Rivaldo atuou pelo Cruzeiro dois anos depois do penta - Eugenio Savio/PLACAR
Rivaldo deixou Cruzeiro antes mesmo de reportagem sair – Eugenio Savio/PLACAR

Eleito o melhor jogador do Mundo pela Fifa em 1999 e com duas Copas do Mundo nas costas, o pentacampeão Rivaldo, porém, nunca teve o privilégio de ser uma unanimidade. Mas será que imaginou um dia ser rotulado como bonde, refugo? O seu calvário no Cruzeiro chega a impressionar. Nos nove primeiros jogos que disputou pelo atual campeão brasileiro, ele não marcou nenhum gol, foi vaiado pela torcida em alguns jogos e só apresentou lampejos de bom futebol. Sinal de que sua carreira entrou definitivamente em queda vertiginosa? Para tentar descobrir por quais motivos a bola não corre mais redonda nos pés de Rivaldo, Placar decidiu investigar todas as possibilidades.

Problema de cabeça?
A explicação número um é de natureza psicológica. O casamento de dez anos de Rivaldo, com Rose, chegou ao fim em dezembro de 2002. Rivaldo ficou mais longe dos filhos Rivaldinho (8 anos) e Tamires (6 anos) e essa ausência forçada da família teria refletido no seu desempenho dentro de campo. “O problema pessoal atrapalha, sim. Ele não está conseguindo jogar. Está muito ansioso. São 11 meses de separação e confusões, mas aqui, em BH, ele já está com outra mulher”, diz um colega seu de Cruzeiro, sem revelar o nome da companheira de Rivaldo.

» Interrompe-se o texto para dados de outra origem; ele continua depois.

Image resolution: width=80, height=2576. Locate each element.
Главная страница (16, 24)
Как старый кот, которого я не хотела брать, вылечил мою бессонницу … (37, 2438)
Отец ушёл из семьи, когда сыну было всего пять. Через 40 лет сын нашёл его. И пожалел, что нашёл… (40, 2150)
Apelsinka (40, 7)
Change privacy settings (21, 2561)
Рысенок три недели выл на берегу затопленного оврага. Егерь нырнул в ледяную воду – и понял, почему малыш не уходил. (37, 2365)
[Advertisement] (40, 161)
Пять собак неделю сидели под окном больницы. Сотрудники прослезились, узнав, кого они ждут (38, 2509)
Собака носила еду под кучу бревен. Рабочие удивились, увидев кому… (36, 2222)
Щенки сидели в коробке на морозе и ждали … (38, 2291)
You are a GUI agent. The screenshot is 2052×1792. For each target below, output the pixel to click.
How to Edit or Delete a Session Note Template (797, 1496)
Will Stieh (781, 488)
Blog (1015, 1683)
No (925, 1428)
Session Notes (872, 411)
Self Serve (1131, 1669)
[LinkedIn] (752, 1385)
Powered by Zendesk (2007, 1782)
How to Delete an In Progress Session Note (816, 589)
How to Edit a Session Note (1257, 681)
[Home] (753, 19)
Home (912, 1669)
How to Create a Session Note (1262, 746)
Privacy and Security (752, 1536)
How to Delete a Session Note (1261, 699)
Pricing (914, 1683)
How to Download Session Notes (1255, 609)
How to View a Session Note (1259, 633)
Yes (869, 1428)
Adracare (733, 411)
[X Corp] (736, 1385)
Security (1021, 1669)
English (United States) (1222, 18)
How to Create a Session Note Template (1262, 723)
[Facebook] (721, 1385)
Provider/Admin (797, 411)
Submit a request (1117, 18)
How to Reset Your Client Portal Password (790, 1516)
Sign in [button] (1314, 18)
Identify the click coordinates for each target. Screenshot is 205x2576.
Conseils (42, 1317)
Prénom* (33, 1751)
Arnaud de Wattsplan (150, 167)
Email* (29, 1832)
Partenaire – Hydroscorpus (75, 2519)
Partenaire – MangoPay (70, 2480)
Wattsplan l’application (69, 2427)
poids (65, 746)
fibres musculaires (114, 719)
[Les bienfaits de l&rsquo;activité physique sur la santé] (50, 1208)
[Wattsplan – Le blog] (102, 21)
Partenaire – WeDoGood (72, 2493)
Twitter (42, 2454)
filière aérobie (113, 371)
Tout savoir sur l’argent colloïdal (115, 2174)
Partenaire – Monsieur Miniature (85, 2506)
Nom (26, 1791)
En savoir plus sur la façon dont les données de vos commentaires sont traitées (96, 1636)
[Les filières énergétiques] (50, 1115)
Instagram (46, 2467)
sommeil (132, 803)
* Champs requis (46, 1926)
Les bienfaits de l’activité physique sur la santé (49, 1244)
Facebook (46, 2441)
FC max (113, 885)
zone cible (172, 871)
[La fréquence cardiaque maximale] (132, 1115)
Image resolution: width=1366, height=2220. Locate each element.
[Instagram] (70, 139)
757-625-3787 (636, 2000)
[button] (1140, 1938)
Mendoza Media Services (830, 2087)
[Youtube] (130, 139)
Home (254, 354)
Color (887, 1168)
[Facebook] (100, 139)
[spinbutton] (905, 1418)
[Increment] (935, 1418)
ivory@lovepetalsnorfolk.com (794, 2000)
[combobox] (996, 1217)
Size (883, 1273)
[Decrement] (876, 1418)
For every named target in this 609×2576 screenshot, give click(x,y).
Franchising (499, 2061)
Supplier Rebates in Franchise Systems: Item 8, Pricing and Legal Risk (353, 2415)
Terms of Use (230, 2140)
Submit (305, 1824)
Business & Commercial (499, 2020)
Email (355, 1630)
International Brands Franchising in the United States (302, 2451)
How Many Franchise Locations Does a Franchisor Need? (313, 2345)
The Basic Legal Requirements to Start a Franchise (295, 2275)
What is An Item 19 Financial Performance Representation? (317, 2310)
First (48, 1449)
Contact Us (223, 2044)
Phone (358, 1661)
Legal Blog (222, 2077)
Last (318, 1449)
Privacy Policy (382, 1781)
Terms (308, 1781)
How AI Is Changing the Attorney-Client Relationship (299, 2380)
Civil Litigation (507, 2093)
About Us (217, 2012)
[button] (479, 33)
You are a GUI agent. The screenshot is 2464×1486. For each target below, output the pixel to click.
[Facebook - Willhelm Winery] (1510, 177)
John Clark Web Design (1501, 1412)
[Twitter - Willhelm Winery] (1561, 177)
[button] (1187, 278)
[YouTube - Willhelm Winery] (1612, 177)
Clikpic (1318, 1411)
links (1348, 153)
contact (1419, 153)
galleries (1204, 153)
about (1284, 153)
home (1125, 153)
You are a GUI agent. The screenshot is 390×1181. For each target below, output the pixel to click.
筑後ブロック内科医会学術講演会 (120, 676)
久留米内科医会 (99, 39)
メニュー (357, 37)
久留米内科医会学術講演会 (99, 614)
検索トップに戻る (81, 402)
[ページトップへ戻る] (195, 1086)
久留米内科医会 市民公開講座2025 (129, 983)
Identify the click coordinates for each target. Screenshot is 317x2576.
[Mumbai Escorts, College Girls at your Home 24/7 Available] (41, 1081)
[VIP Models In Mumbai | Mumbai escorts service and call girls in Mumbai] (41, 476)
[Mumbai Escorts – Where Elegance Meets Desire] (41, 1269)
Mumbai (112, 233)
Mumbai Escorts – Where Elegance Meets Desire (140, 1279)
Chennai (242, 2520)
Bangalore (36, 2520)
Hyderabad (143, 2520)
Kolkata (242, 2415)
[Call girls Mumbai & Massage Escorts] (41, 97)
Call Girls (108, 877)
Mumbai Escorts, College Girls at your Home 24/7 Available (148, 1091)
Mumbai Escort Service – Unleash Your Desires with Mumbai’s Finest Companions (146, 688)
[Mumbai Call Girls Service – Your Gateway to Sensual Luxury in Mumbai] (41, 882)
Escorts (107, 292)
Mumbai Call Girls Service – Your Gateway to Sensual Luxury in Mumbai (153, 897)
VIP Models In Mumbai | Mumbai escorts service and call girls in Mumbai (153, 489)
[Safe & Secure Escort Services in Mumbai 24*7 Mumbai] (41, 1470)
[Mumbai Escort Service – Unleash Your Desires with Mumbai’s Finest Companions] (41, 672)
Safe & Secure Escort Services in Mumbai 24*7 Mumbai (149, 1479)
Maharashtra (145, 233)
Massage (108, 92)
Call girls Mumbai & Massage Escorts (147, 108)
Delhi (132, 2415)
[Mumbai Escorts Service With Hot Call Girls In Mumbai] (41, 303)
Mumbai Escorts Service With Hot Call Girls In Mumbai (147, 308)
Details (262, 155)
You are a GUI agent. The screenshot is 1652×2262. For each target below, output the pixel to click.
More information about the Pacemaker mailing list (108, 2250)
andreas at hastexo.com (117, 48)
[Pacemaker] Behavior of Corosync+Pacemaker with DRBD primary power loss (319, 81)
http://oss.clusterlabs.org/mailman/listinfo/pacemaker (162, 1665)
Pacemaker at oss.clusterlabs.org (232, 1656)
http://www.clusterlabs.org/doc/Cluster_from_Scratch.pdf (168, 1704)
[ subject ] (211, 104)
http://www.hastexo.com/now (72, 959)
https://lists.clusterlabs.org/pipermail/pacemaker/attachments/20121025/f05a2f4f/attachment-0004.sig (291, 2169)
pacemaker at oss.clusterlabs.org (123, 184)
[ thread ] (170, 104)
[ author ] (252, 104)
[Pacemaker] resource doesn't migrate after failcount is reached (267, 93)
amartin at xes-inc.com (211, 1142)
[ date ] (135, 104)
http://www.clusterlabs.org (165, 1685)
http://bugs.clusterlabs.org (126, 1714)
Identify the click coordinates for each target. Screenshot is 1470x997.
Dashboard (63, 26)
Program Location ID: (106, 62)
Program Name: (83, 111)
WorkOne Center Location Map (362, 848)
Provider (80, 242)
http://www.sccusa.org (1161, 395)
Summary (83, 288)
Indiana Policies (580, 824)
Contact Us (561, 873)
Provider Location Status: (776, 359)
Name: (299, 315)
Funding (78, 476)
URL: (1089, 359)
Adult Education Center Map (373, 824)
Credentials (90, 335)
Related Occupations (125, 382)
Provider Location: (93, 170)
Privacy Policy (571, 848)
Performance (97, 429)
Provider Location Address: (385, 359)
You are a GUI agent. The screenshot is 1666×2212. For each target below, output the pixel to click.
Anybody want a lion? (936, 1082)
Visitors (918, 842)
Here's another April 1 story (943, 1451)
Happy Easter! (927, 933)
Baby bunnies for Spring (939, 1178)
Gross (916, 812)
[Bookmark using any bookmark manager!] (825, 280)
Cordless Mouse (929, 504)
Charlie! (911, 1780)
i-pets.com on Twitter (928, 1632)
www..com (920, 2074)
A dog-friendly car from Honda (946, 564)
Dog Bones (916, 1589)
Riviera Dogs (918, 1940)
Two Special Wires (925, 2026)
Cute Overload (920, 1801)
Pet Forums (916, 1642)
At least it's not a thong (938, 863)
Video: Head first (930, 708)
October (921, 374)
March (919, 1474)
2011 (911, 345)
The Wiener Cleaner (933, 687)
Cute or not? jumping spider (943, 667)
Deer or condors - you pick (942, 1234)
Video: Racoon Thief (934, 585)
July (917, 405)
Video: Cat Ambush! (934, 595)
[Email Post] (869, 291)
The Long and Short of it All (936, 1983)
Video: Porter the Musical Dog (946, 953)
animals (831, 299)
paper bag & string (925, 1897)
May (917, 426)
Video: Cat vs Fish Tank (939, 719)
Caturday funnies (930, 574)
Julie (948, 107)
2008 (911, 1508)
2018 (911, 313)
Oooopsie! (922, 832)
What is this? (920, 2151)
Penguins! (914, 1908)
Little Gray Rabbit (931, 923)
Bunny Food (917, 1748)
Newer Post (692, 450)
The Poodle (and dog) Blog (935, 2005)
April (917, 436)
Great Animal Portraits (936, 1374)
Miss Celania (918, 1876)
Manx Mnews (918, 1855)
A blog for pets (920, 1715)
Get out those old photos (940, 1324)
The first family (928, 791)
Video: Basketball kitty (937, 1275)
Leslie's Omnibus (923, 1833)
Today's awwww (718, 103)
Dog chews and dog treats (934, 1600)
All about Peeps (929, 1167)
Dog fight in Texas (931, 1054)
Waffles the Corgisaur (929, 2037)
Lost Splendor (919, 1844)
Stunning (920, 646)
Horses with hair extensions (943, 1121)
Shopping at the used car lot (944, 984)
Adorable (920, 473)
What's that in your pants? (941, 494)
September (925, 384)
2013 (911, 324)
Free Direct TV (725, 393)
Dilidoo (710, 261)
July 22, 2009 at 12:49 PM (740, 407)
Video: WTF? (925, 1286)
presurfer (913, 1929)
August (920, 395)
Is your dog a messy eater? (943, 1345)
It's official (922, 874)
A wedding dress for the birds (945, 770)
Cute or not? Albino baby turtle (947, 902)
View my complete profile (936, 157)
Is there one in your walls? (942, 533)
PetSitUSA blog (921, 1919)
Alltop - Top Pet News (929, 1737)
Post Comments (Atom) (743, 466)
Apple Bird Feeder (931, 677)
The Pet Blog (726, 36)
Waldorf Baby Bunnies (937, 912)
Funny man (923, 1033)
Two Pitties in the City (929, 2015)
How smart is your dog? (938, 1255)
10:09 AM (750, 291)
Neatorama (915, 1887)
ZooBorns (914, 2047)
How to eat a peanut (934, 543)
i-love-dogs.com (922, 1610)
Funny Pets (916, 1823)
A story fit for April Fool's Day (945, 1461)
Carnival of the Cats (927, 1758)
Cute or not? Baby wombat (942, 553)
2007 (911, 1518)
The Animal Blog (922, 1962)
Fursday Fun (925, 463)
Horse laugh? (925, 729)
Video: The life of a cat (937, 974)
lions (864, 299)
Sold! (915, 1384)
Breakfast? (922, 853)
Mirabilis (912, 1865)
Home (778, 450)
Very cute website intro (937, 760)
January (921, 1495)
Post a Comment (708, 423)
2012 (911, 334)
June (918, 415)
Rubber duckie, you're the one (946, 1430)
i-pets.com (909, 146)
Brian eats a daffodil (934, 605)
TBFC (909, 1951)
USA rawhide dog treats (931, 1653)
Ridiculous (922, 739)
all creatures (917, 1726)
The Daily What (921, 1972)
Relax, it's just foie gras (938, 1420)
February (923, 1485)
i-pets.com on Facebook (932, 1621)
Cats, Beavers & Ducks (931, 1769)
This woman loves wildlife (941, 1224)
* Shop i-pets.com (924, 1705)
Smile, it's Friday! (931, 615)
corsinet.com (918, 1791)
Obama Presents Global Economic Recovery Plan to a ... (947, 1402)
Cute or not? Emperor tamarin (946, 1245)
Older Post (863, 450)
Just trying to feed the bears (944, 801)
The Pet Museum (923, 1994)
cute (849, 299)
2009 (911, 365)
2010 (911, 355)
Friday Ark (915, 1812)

Os problemas conjugais começaram logo depois que ele se tornou pentacampeão mundial na Ásia. O craque se transferiu para o Milan e só marcou oito gols (cinco na disputa do Campeonato Italiano e três na Supercopa da Europa) em 35 jogos. Nos três últimos meses de Itália, não ficou nem na reserva e teve o desgosto de acompanhar o seu sucessor, o meia Kaká, transformar-se em ídolo da torcida milanesa. “Eu era um dos jogadores com melhor preparo físico, mas mesmo assim não era aproveitado no Milan. Cheguei a ser cortado do banco de reservas em alguns jogos. Muita humilhação para um jogador com o meu currículo. Decidi ir embora”, diz.
O técnico Carlo Ancelotti nunca fez questão de contar com Rivaldo; simplesmente teve de engolir a contratação imposta pelo presidente do Milan, Silvio Berlusconi. A decisão de “pegar o boné” aconteceu depois do jogo contra o modesto Ancona, pelo Campeonato Italiano. “Todos os jogadores brasileiros entraram, o Kaká arrebentou com a partida eu fiquei os 90 minutos no banco. Vi que não dava para ficar mais no Milan.” A única lembrança boa que ficou dos tempos de Itália foram os três títulos (Copa dos Campões, Supercopa da Europa e Copa da Itália).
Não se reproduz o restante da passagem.